I'm sure this has been discussed and you can pickup more stuff by running a search.

LazyBuddy
04-04-2003, 09:07 AM
Also, do u discover a consistent "strategy" between 2 of u?

For example, say u have a very good smash. Maybe it's good to let ur partner (most time, seems he stays front) try to set up for u (use drop to pull opponent off position, and force them to do high but weak returns), and let u finish them off. Or, the other way is, u can use ur smash to get them off balance, when they provide weak returns / lifts, ur partner can use net shots (either drop or kill, depend on positions) to finish.

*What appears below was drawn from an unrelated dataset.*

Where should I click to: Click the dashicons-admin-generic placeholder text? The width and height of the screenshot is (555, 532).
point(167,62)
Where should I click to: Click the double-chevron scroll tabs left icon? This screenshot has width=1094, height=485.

Either way is fine, and it's always better that both ppl are comfortable with more than 1 trick. This way, a "partnership" can be developed, and each one can "predict" what his partner will do for the next shot, instead of guessing around.

Rohly
04-04-2003, 12:00 PM
I think pairs definitely play better when they get to know each others game so give it a bit of time and see how you are doing after a few more games.

chan
04-04-2003, 06:06 PM
Originally posted by Lukehan
Hey I just started playing Badminton for my team at High School Leland. I'm JV doubles and i'm unsure if the reason my partner and I are losing our games is from bad teamwork. Or if it's one of us doing mistakes. So far out of 5 games we've won only 1 and it's really frustrating. The way we usually play is front and back when we serve and side to side when the opponents serve. Most of my shots are smashes, most of his are clears. I'm wondering if we're not suited to play with each other or if one of us or both are not suited for doubles. Please help!

as many have said, i think you should be getting your formations down, learn to play both, try to get to know your partner's style of play.

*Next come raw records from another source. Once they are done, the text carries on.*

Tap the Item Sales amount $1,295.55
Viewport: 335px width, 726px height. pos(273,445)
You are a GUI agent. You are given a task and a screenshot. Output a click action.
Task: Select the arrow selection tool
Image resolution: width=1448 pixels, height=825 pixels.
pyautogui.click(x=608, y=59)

also, clearing is not a very good idea in doubles, unless you are absolutely forced to (even though you probably wouldnt), simply because it causes you to lose your attack and let the other team play on the offensive.

Lukehan
04-04-2003, 11:56 PM
K thanks yah we have a coach but she concentrates on varisty a lot and only on JV if we have a open gym. Oh and yep i'm a begginer =P. In terms of our offense and defense i can only return a backhand smash ok. He can return most smashes well but his smash is not really strong and he can only do it in the front of the middle and the very front of the net. We've never really moved our positions around so i guess we should try that out. Thanks for your help ^_^

LazyBuddy
04-05-2003, 08:55 AM
Originally posted by Lukehan
Oh and yep i'm a begginer =P. In terms of our offense and defense i can only return a backhand smash ok. He can return most smashes well but his smash is not really strong and he can only do it in the front of the middle and the very front of the net. We've never really moved our positions around so i guess we should try that out. Thanks for your help ^_^

Back to my point. Seems both of u have obvious weak spots. For u, seems defense, and for him, the offense (at least smash). What about his net play, such as net kill and net drops? If he can drop and make ppl run, maybe u can consider to help him set up.

Seems there's a lot that u 2 need to work on. Maybe consider some drills. Let him try smash and let u practice receiving. This way, u 2 can work on the weak spots at the same time. If possible, get some hint and also do drills with better players, I am sure u 2 can do way better in the future.

Also, since u 2 are just beginners now, don't give too much pressure on urself. Of course, it's nice to win, but everyone here were beginners back then. I am sure everyone has to come through the "being blew out" period. There's nothing wrong for losing at the beginning. Just keep trying, and efforts will be paid off later on.